Project 2: Distributed Computation Engine (v 1.0)
Starter repository on GitHub: https://classroom.github.com/a/g3hbBmuV
Project 1 dealt with the storage aspects of big data, so in Project 2 we will shift our focus to computations. You will extend your DFS to support MapReduce jobs. Specific features we’ll support include:
- Datatype-aware chunk partitioning
- Job submission and monitoring, including pushing computations to nodes for data locality
- Load balancing across computation nodes
- The Map, Shuffle, and Reduce phases of computation
Your implementation must be done in Go (unless otherwise arranged with the instructor), and we will test it using the orion cluster here in the CS department. Communication between components must be implemented via sockets (not RMI, RPC or similar technologies. In particular, you are not allowed to use gRPC for this project) and you may not use any external libraries other than those explicitly stated in the project spec without instructor approval.
Once again, since this is a graduate-level class, you have leeway on how you design and implement your system. As usual, you should be able to explain your design decisions.
Partitioning the Data
While your DFS in Project 1 treated all files as opaque blobs of binary data, your MapReduce implementation must be able to process files line by line. This means that your partitioner will now need to be datatype aware: i.e., if the file is text-based then it should be split on the closest line boundaries rather than an exact amount of bytes based on the chunk size. (Note: if a file is binary, then you should partition it in the same way as Project 1).
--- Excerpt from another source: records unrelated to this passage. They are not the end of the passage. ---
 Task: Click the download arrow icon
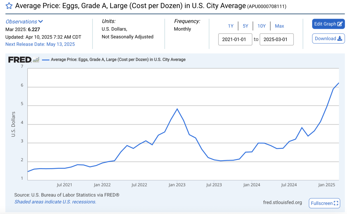tap(340, 39)
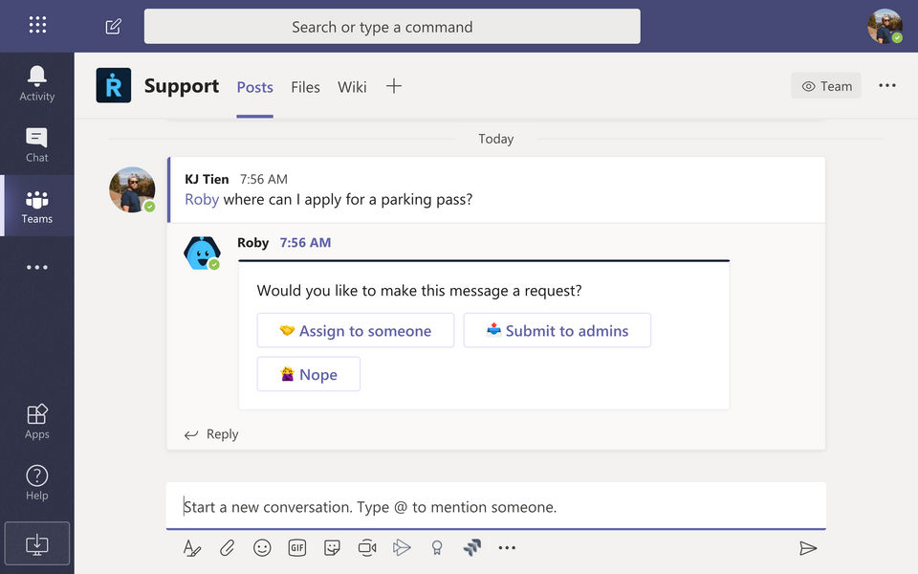Open the GIF picker
Viewport: 918px width, 574px height.
click(297, 548)
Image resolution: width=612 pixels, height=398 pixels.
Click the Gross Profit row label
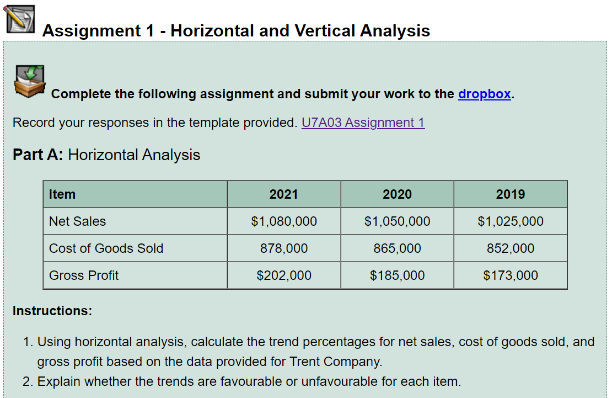(x=83, y=275)
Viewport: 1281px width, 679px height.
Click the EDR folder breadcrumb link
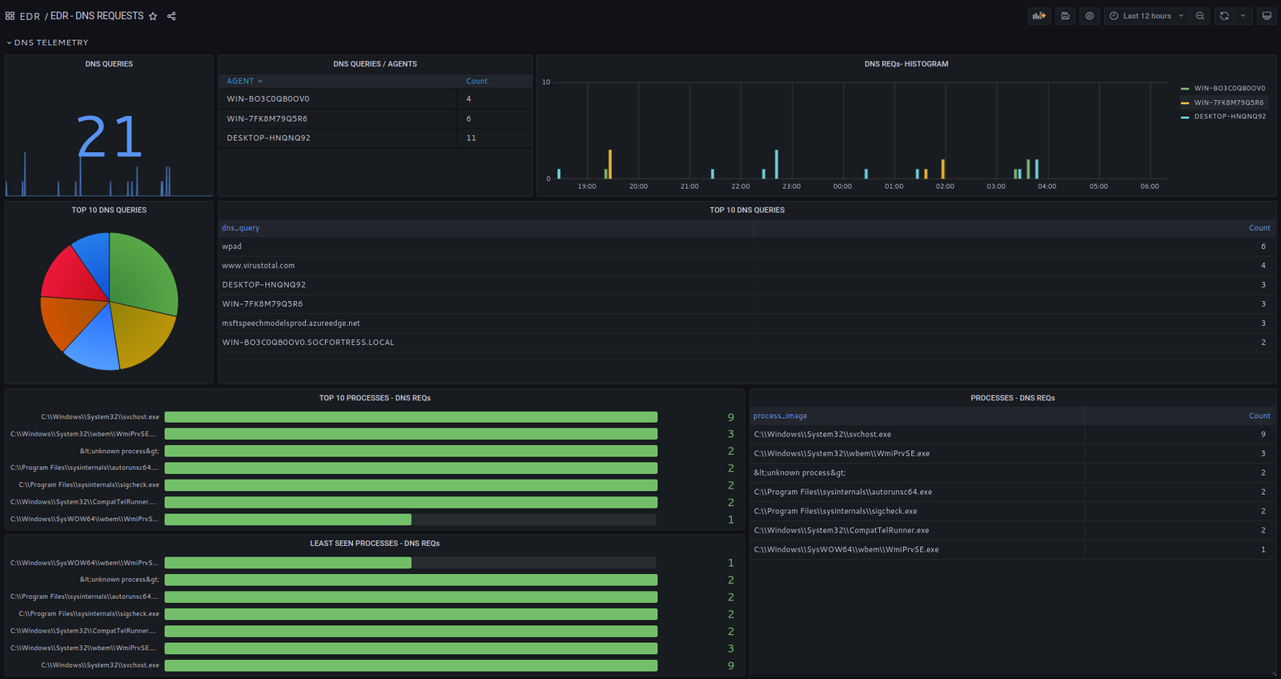(x=30, y=16)
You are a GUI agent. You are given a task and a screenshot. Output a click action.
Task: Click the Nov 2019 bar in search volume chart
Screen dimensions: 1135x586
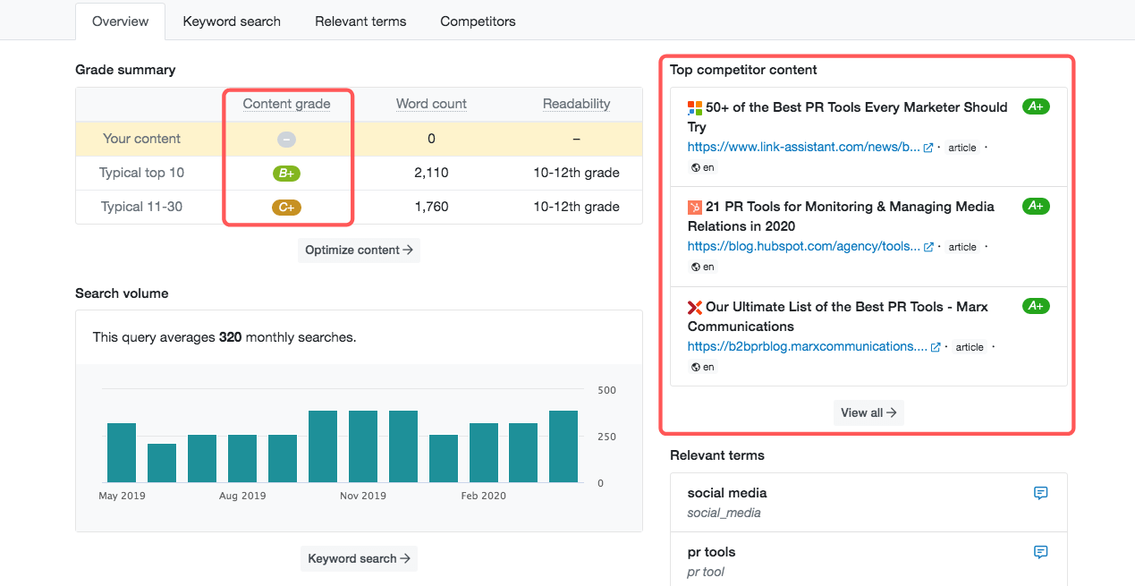pos(363,447)
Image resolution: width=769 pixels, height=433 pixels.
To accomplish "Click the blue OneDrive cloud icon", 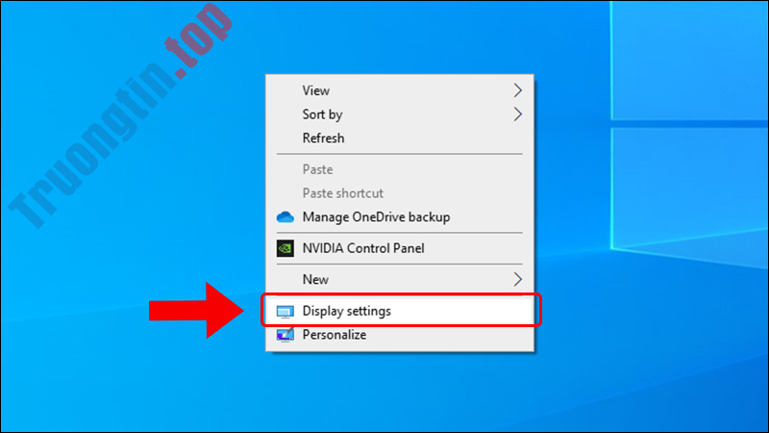I will point(285,217).
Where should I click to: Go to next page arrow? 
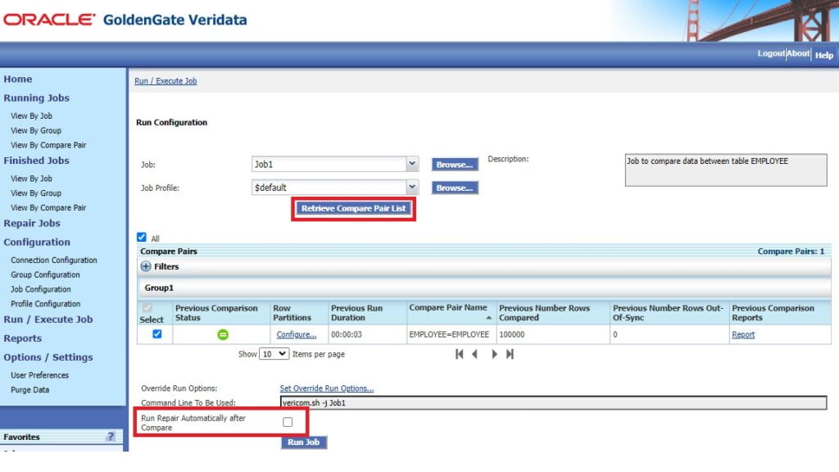[x=494, y=354]
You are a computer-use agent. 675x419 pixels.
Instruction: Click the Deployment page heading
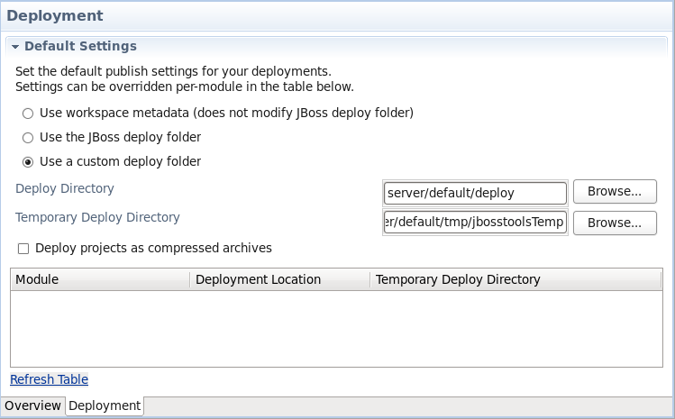pos(55,16)
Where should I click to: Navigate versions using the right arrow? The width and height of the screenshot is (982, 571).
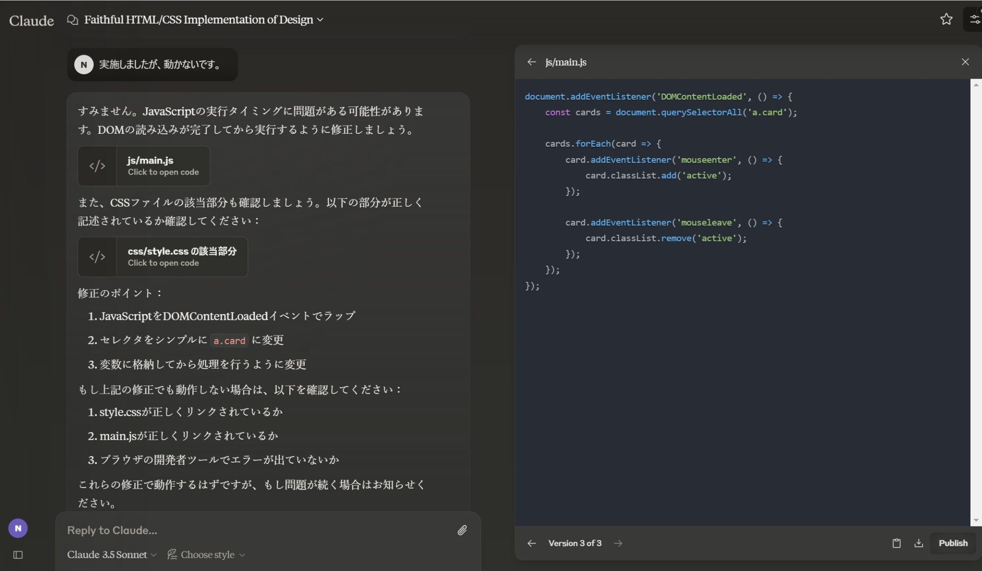[618, 543]
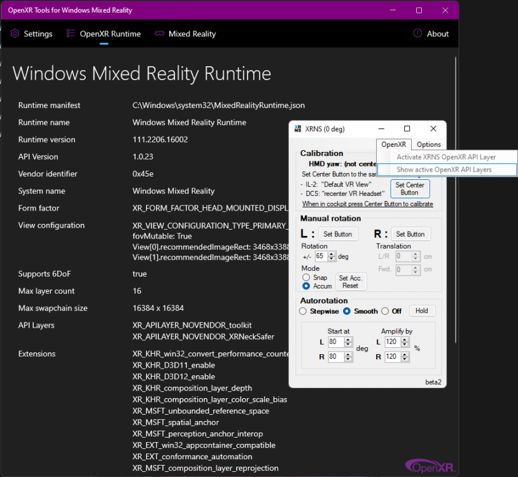
Task: Click the left Amplify by input field
Action: tap(391, 342)
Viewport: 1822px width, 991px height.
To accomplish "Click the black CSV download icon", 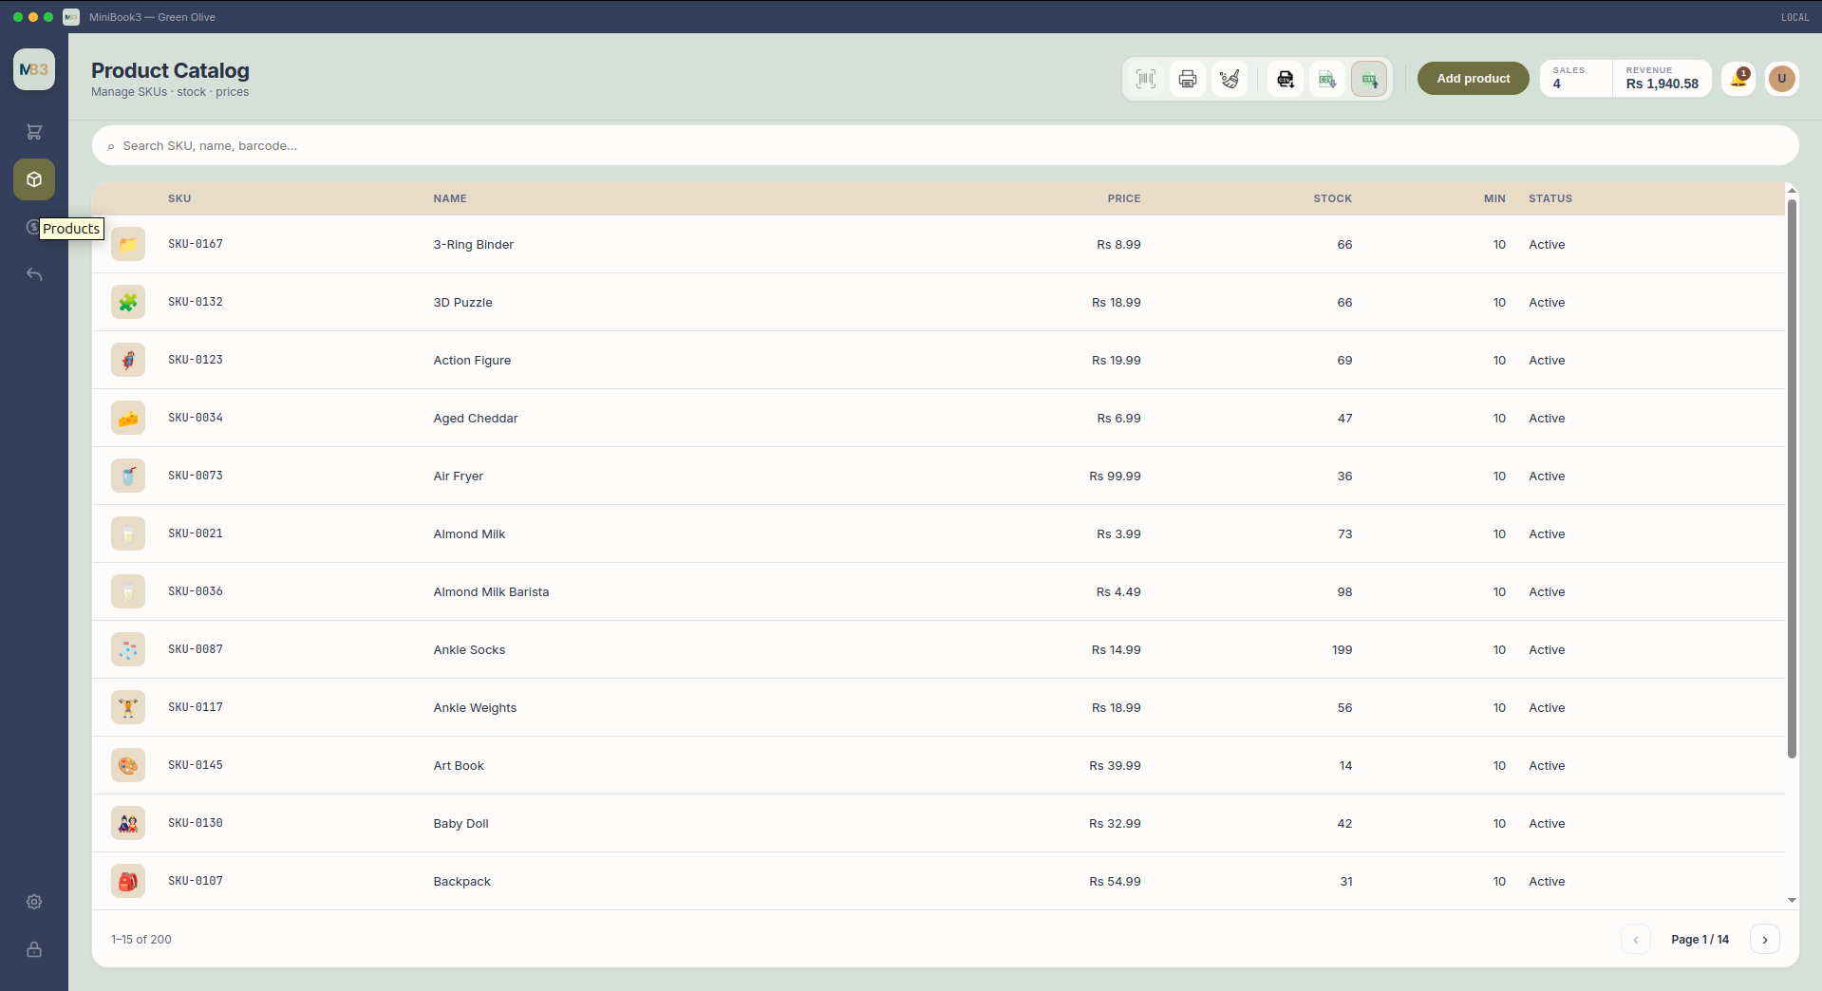I will click(1286, 79).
This partitioning strategy allows us to provide the first input to a MapReduce job: <line_number, line_text>
pairs.
Job Submission
It is highly recommended to add a new node to your system to manage computations. This node will receive job submissions, determine relevant storage nodes based on the input file, and then transfer the job to the target nodes for execution.
Since Go projects are compiled to native binaries, distributing jobs is easy: receive the compiled Go program as input, transfer it to the relevant storage nodes, and then run it. You can assume that all nodes in your system will be running on the same platform (Linux).
As an example, imagine the following:
# Submit the job to the Computation Manager:
submit_job ./jobs/wordcount_job huge_input_file.txt output_file.txt
# (Computation Manager distributes the binary to Storage Nodes that hold chunks
# of 'huge_input_file.txt')
# On the Storage Node, the binary is run:
/some/tmp/dir/wordcount_job localhost:35008 <job_id>
In this example, wordcount_job
connects to the Storage Node running on the local machine (localhost:35008
) and provides a job ID number. The Storage Node will stream <line_number, line_text>
pairs to the job based on the job ID. Alternatively, a list of chunk names could be provided to the job that would be passed back to the Storage Node for retrieval.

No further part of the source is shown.